◆ TRY IT: Transcribe the following data line for line without any changes, and leave the pictures out of your answer.

Stored items
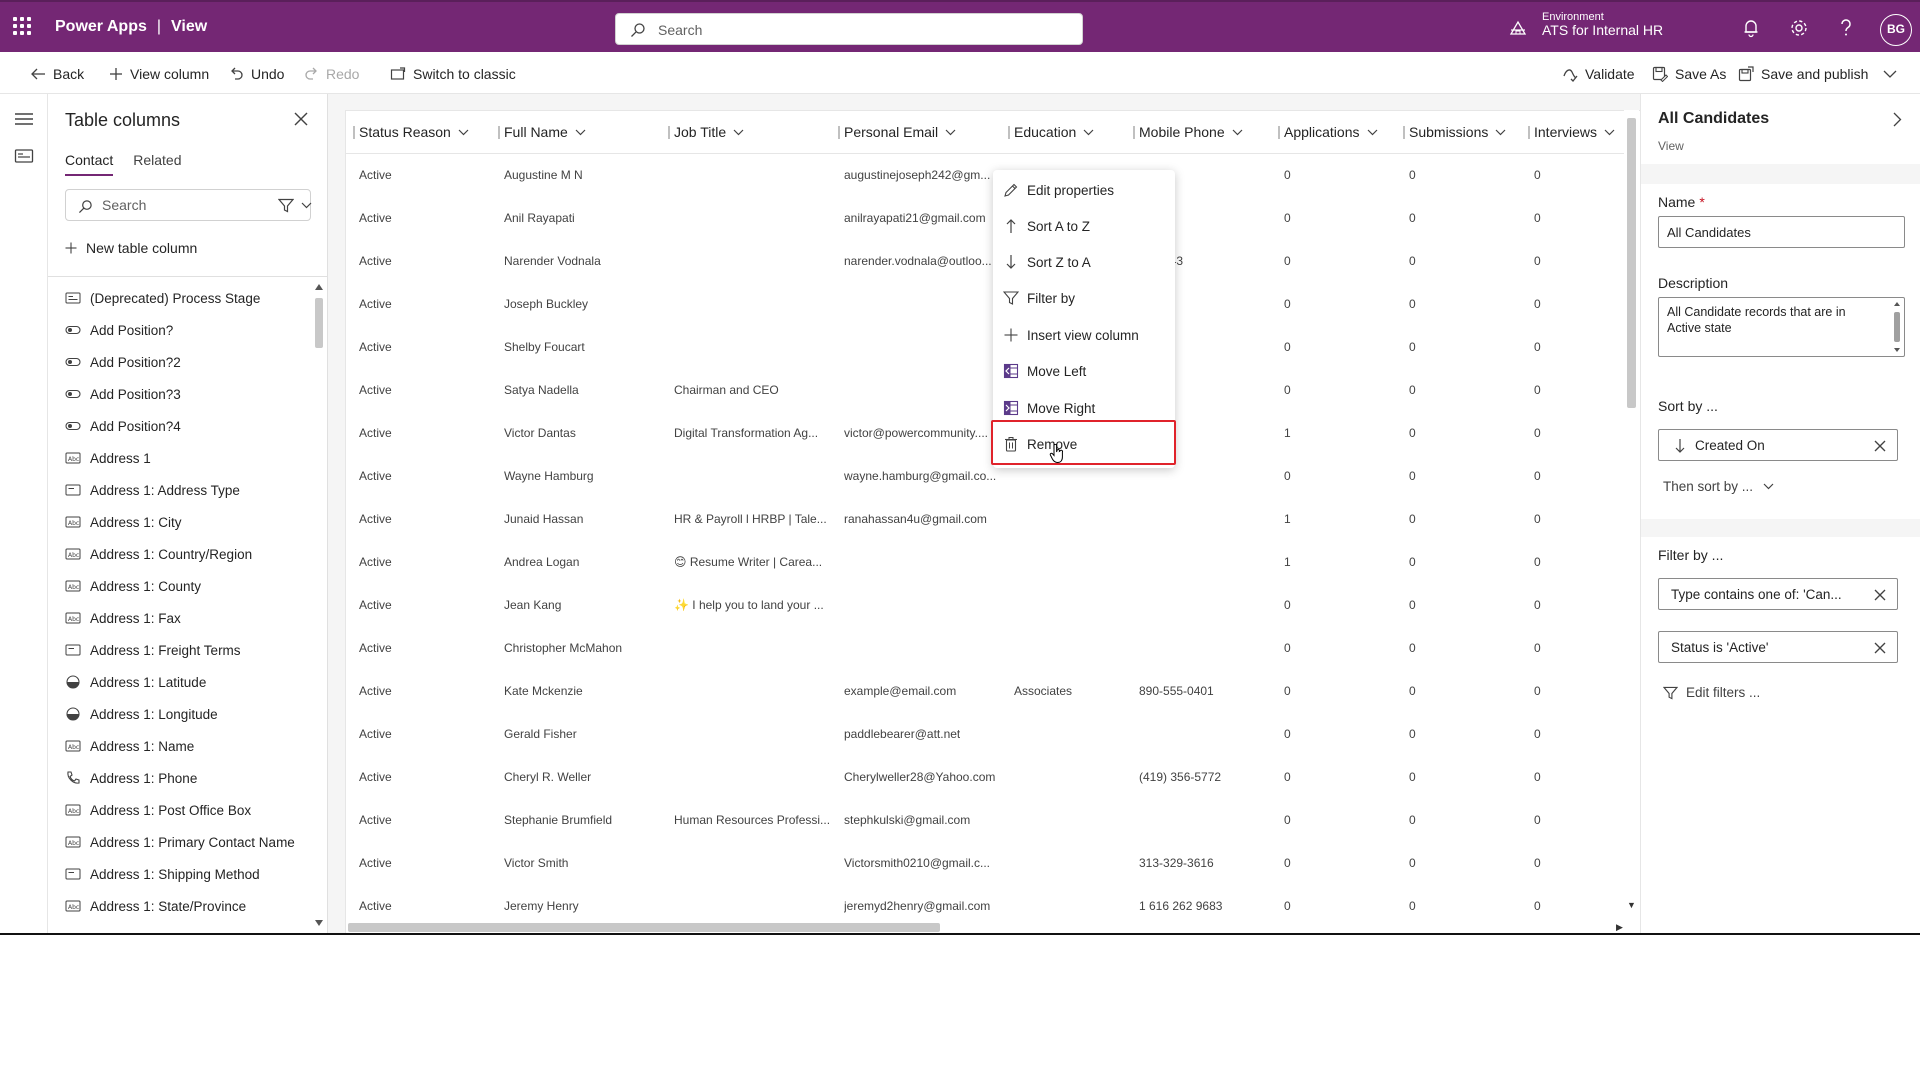  Describe the element at coordinates (286, 206) in the screenshot. I see `filter-icon` at that location.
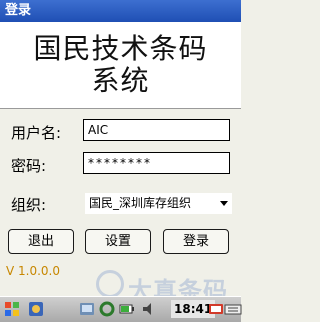  Describe the element at coordinates (120, 11) in the screenshot. I see `window-title: 登录` at that location.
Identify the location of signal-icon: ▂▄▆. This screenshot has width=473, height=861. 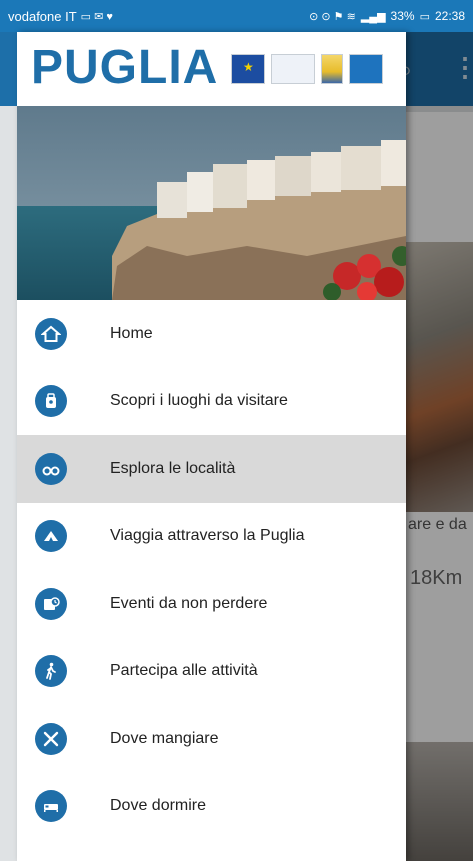
(373, 16).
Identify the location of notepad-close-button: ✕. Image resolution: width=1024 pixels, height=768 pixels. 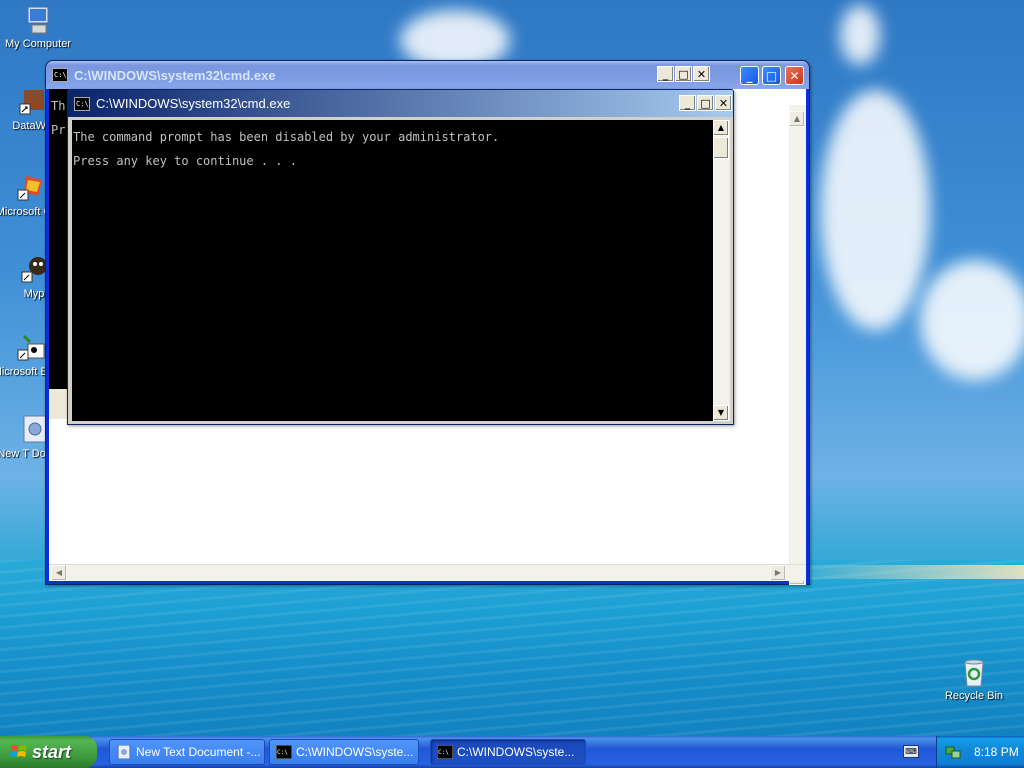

◆ SOLUTION TO THE EXERCISE:
  Describe the element at coordinates (286, 206) in the screenshot. I see `filter-icon` at that location.
  Describe the element at coordinates (120, 11) in the screenshot. I see `window-title: 登录` at that location.
Identify the location of signal-icon: ▂▄▆. This screenshot has width=473, height=861. 
(373, 16).
Identify the location of notepad-close-button: ✕. Image resolution: width=1024 pixels, height=768 pixels. 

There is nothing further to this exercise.